Her travels through Asia led her to study Buddhist teachings and begin meditation. She was an original member in 1951 of the Buddhist Society of New South Wales. However, taking an independent path here also, she sought to incorporate into her belief system elements from Gandhi’s teaching.
In 1937, after camping overnight on flat sandstone rocks Marie purchased 1.4 hectares of Crown Land at Cheltenham, at the end of Day Road. Here amid the open forest she planned and built a simple one-room cottage. The name she gave it, Ahimsa, means ‘non-violence’ and reflects her interest in Gandhi’s ideas. Throughout her life she opposed the taking of life.
She specified that the house be built of unpainted fibro and oiled timber with a terracotta tile roof.
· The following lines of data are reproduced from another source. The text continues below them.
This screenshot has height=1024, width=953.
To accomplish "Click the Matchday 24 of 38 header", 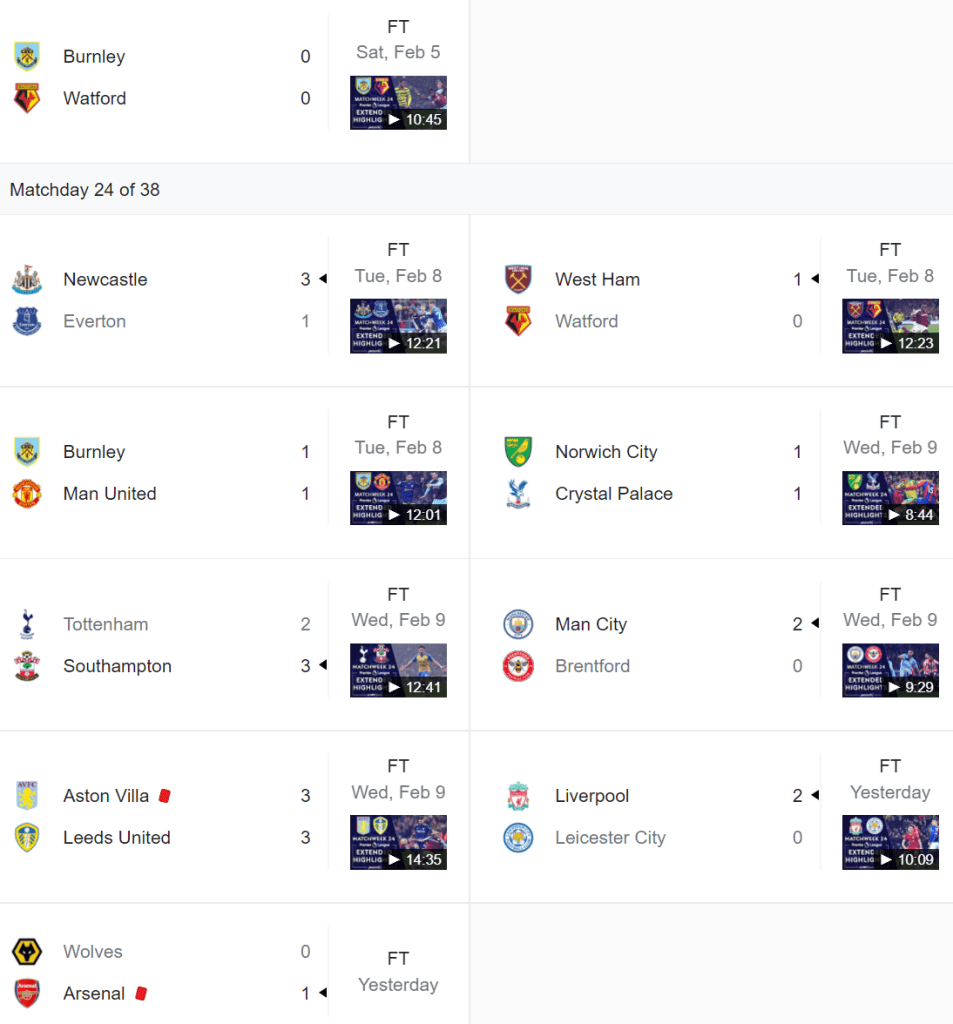I will (85, 190).

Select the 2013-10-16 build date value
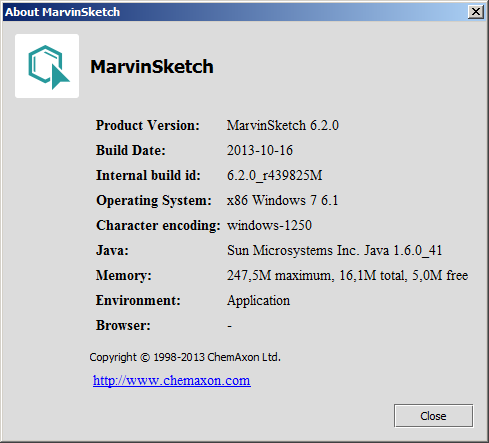[260, 150]
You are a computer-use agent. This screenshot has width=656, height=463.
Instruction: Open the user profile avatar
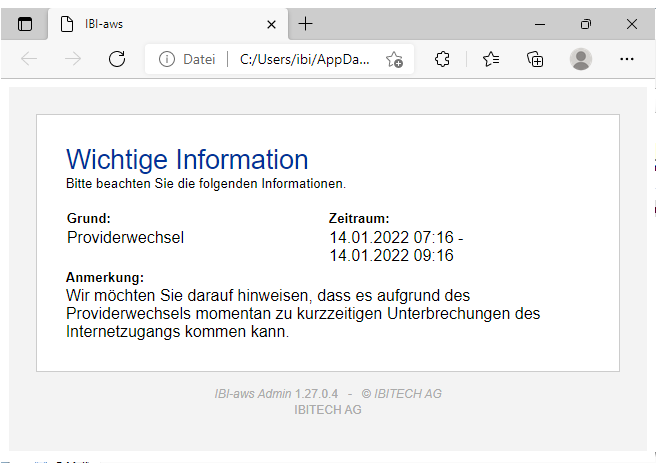581,59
She wanted it to blend into the environment. It has a north-facing verandah, where she often slept. Around the house she planted an organic vegetable garden but left the surrounds as untouched native bush. In early summer the hillside is covered in flannel flowers in bloom. A striking addition to the property is The Hut of Happy Omen constructed by volunteers in 1942 to Marie’s specifications. Although open to the elements, a system of bi-fold doors, recycled from a building in Eastwood, provided protection for guests. Here was a place for friends to visit or stay and practice meditation.
In 1947 she applied to be a member of the Society of Friends (Quakers) but they did not proceed with her application when it was clear that she was not Christian. Instead Marie became involved in establishing a Buddhist Society. This involvement increased as she increasingly was unable to continue her bushwalking.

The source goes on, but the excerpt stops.